TASK BRIEF> An exact copy is all that is wanted: the lines from the one with "The width and height of the screenshot is (1211, 1175)." through the end of the listing below, both included, minus any pictures.

DATASET ENTRIES>

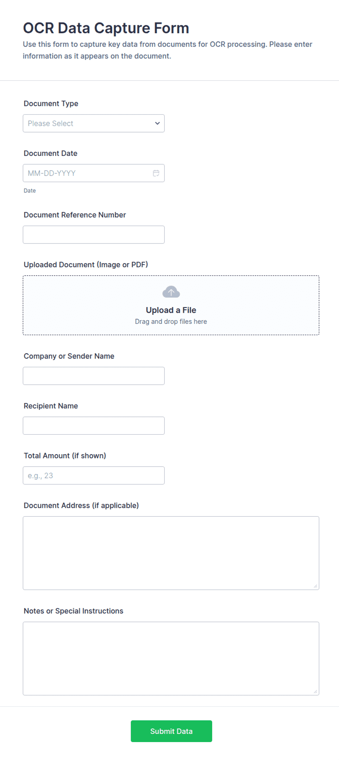The image size is (339, 760).
Task: Focus the MM-DD-YYYY Document Date field
Action: pyautogui.click(x=94, y=173)
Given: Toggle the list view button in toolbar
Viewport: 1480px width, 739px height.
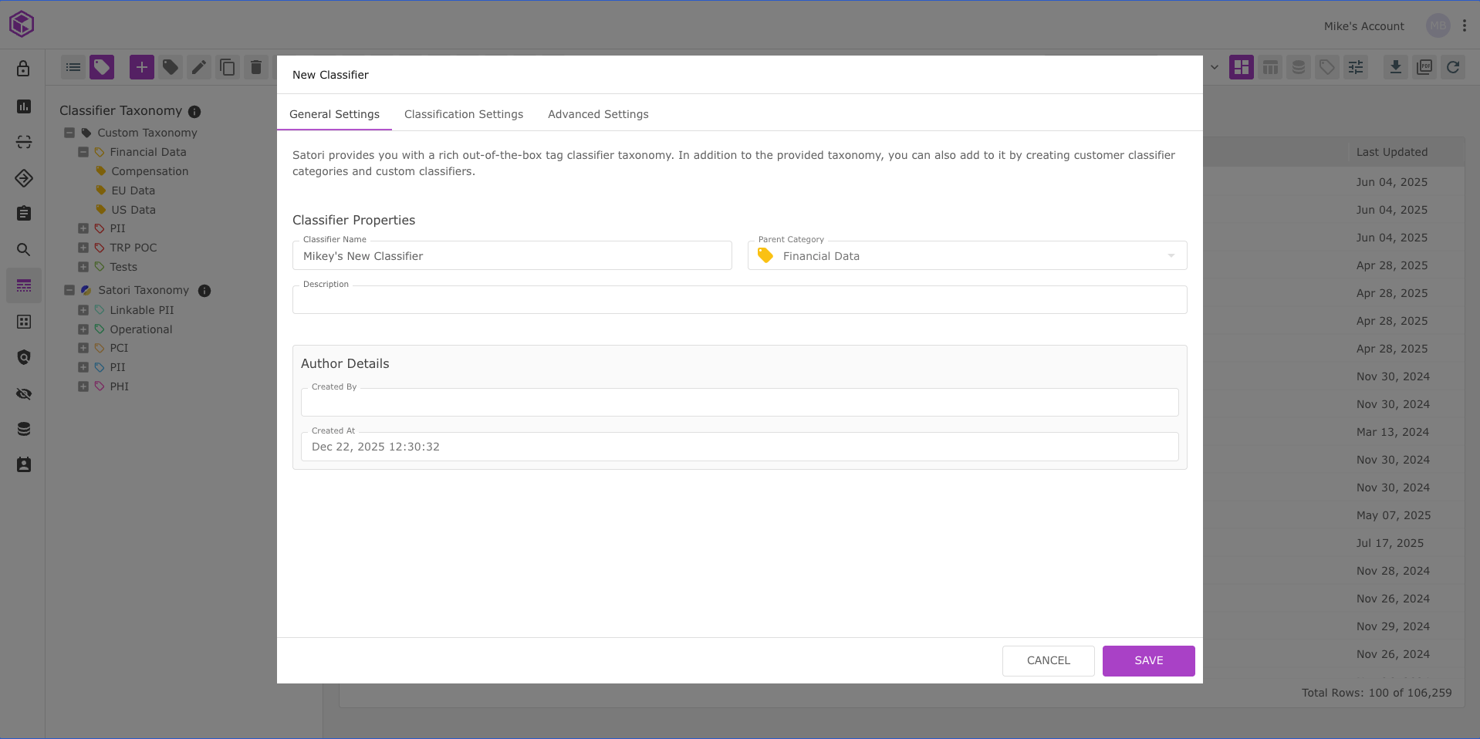Looking at the screenshot, I should (73, 68).
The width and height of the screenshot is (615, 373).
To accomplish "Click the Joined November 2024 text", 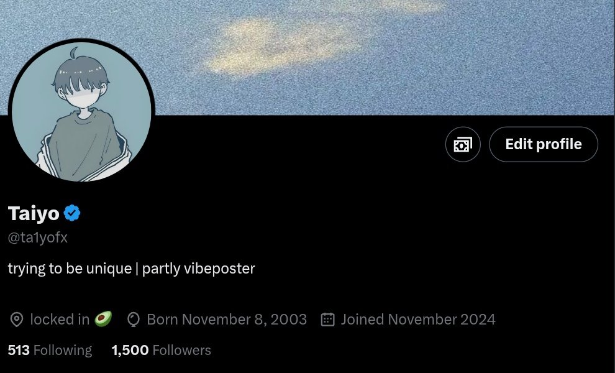I will pos(418,320).
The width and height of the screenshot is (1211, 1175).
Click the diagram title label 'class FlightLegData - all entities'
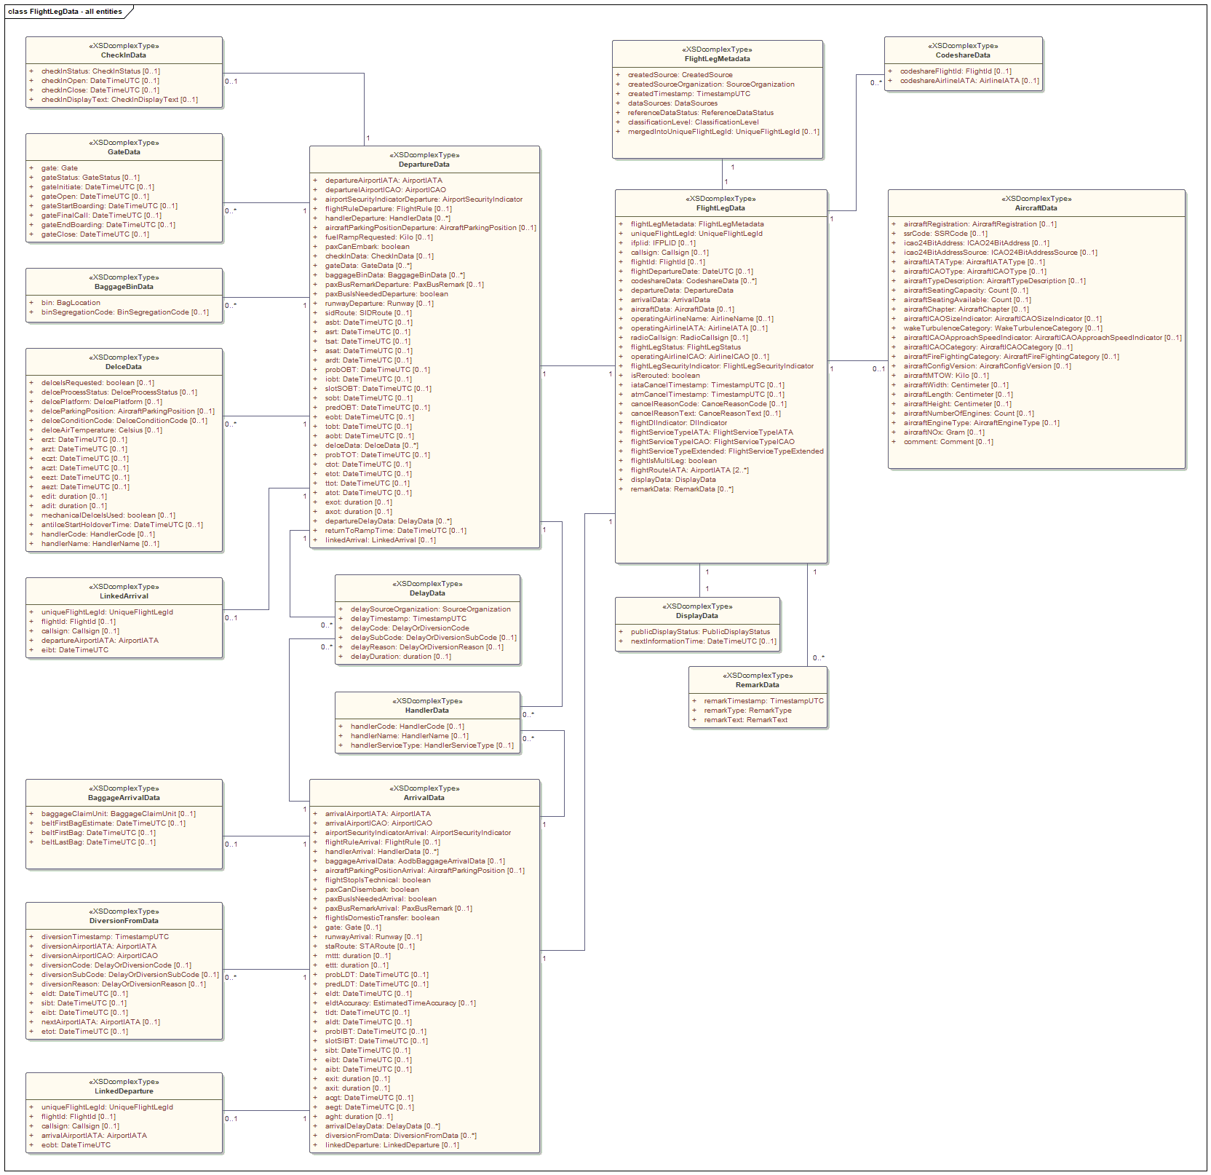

SOLUTION BELOW>
The width and height of the screenshot is (1211, 1175).
Click the diagram title label 'class FlightLegData - all entities'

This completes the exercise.